■ EXERCISE DESCRIPTION ■
Render each line of the material below as an item in a numbered list, leaving out blank lines. Leave the pictures out of your answer.

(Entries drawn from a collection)
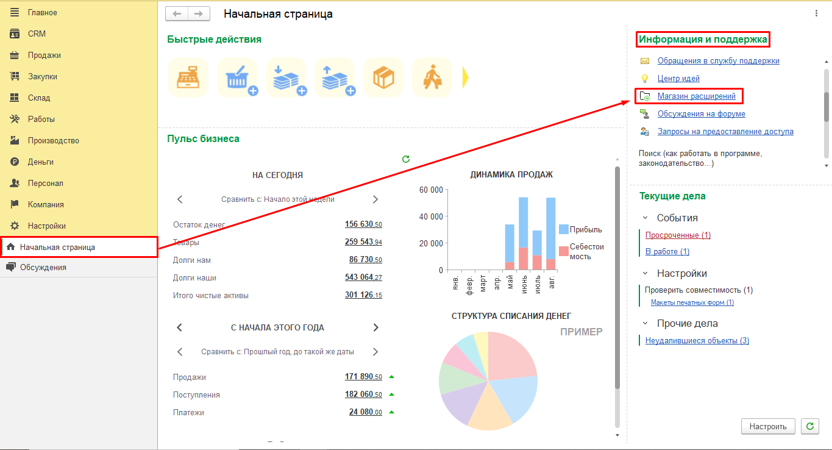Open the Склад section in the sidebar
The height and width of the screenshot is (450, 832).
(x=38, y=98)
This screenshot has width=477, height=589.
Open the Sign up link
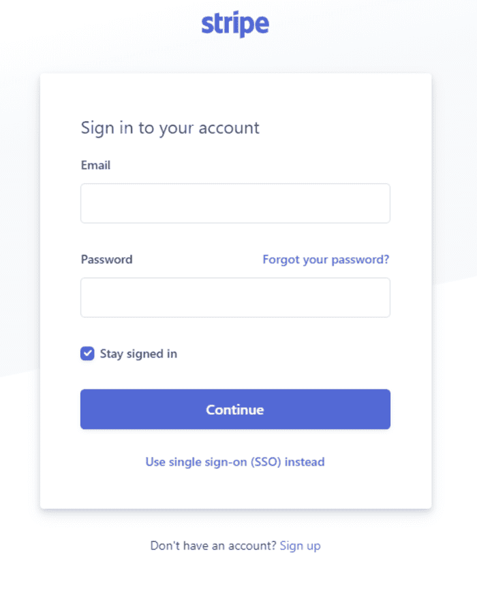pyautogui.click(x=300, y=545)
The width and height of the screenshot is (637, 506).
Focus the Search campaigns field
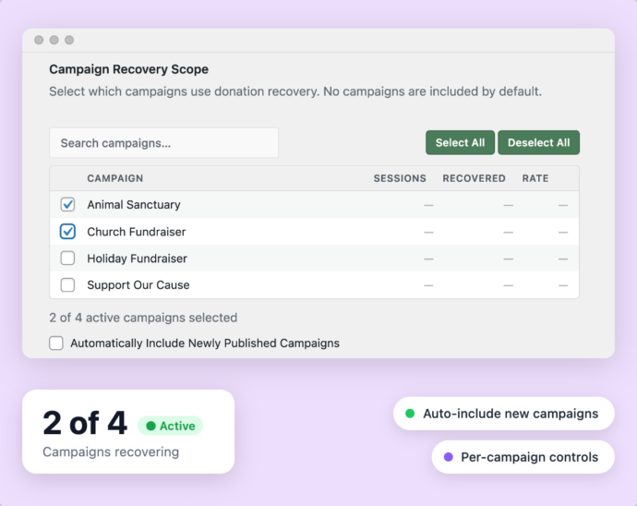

■ EXERCISE SOLUTION ■
1. Open the Склад section in the sidebar
2. The height and width of the screenshot is (450, 832).
3. (x=38, y=98)
4. This screenshot has width=477, height=589.
5. Open the Sign up link
6. pyautogui.click(x=300, y=545)
7. The width and height of the screenshot is (637, 506).
8. Focus the Search campaigns field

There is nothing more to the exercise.